What Can A Practice Do?
For a practice accepting voluntarily non-vaccinating patients, it would be both medically ethical and legally prudent to take steps to safeguard the health of the other patients. These steps would help demonstrate that the non-vaccinator-accepting practice had acted reasonably should a legal claim arise. The safest way to avoid infecting other patients would be to treat unvaccinated children only with home and telehealth visits. Some practices might try this, but it would be impractical on a large scale.

A minimal step to would be to inform all patients that non-vaccinating patients are accepted in the practice. A simple notice in the waiting room might be insufficient to provide meaningful warning. We suggest instead that, similar to the Vaccine Information Statements (VIS) that are routinely used in offices, Non-Vaccinating Information Statements (NVIS) could be given to patients to be read and signed, and then kept on file. These would explain that the practice accepted non-vaccinators, and would detail the specific dangers of each disease, those most liable to contract the disease (babies, immune-compromised patients), and what protective measures the practice is taking. The weaknesses of any protection system should be noted, especially that many diseases are most communicable before there are signs of illness. Since a uniform NVIS does not currently exist, practices would need to develop their own, probably utilizing legal advice.
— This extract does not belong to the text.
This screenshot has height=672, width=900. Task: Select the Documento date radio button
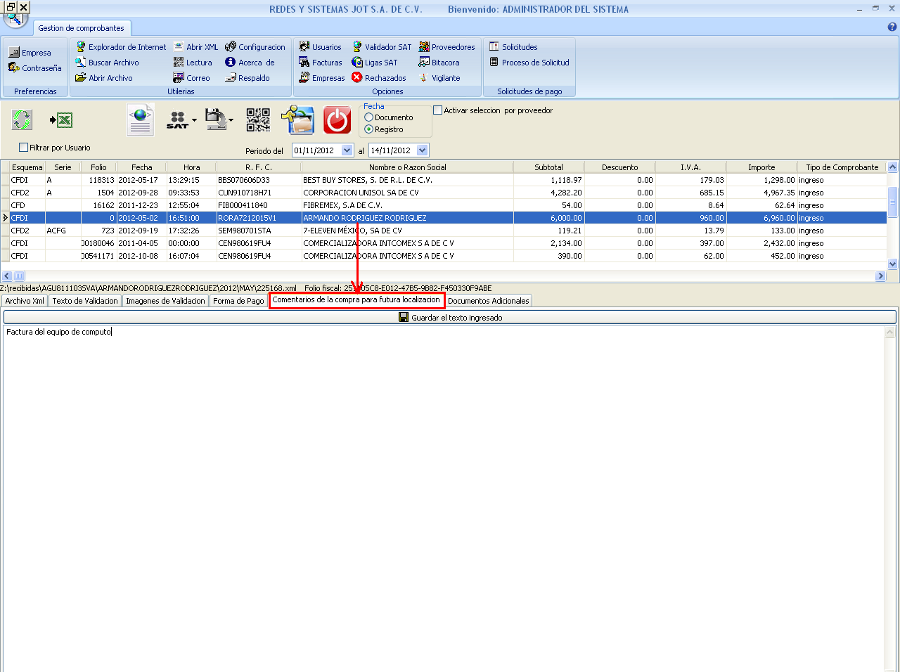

Another important measure would be to exclude potentially infected non-vaccinating patients from common spaces. The practice's computer system should inform staff that the patient involved is unvaccinated, especially at the stage of making the appointment, so that anticipatory protective steps might be taken. Since these patients might be infectious in a prodromal stage even when they are not known to be sick, the practice should consider if all visits should be accomplished by entering the office by a separate entrance, treating in an isolated room, disinfecting the room, and not using it for some hours afterwards. Certainly, these steps should be taken if the patient is symptomatic, as pediatricians did with suspicious infectious cases prior to the vaccines being available. Of course, if a case of infectious disease develops in the patient who has visited the office, all patients who might have been exposed must be contacted and prophylaxis offered, according to the directives of the Red Book.vii

A practice might also consider if state law permits requiring voluntarily non-vaccinating families to sign an indemnity statement accepting financial liability to the practice resulting from an outbreak emanating from them. (This indemnification would be in addition to a vaccine waiver, such as the one available through the AAP.)

Documentation that policies were actually being followed in the practice would be essential. As physicians have been told repeatedly, “if it is not documented, it did not happen.”
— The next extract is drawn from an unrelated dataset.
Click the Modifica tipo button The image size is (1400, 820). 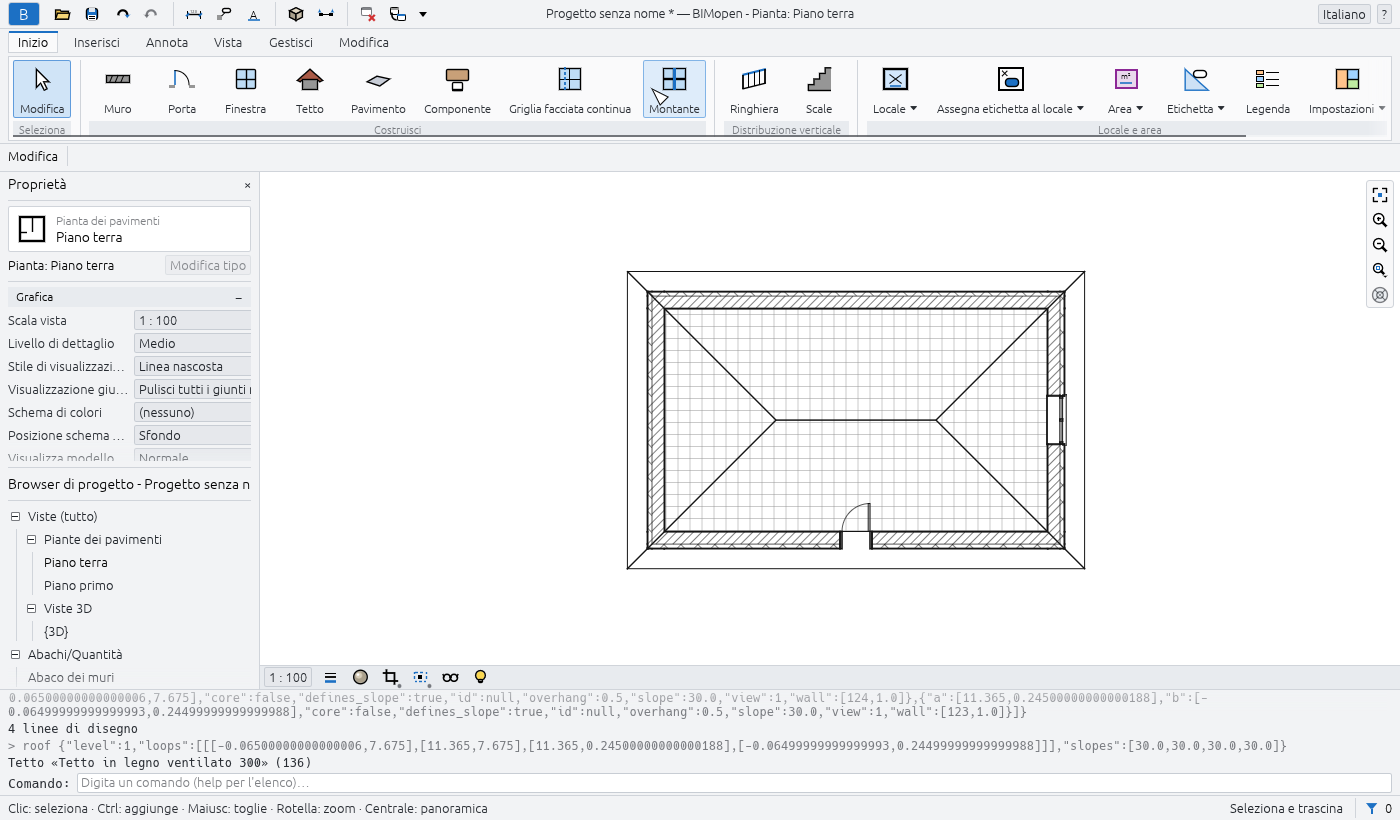(x=208, y=265)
In summary, practices accepting voluntary non-vaccinators may be expected by law to act reasonably to protect all of their vulnerable patients from the foreseeable risk of disease transmission. Methods to avoid liability may be cumbersome, but practices accepting voluntary non-immunizing patients should consider adopting policies like those recommended here, for the safety of their patients and their legal protection.


iDeem MJ, Navin, MC, Lantos, JD. Considering whether the dismissal of vaccine-refusing families is fair to other clinicians. JAMA Pediatr. 2018; 172(6): 515-516.

ii Sugerman DE, Barskey AE, Delea MG, et al. Measles outbreak in a highly vaccinated population,

 San Diego, 2008: Role of the intentionally undervaccinated. Pediatrics. 2010; 125:747-755.

iii Rathore MH, Jackson MA. Committee on Infectious Diseases. Infection prevention and control in pediatric ambulatory settings. Pediatrics. 2017; 140(5):e20172857.
ivAmerican Law Institute. Restatement of the law third, torts, liability for physical and emotional harm. 2012.
vMiller JM. Liability relating to contracting infectious diseases in hospitals. J Leg Med. 2004; 25: 211-227.

viEdwards KM, Hackell JM, Committee on Infectious Diseases, Committee on Practice and Ambulatory Medicine. Countering vaccine hesitancy. Pediatrics. 2016; 138(3): e20162146.

viiCommittee on Infectious Diseases, AAP, Red Book: 2018-2021 Report of the Committee on Infectious Diseases. 2018; 31st ed.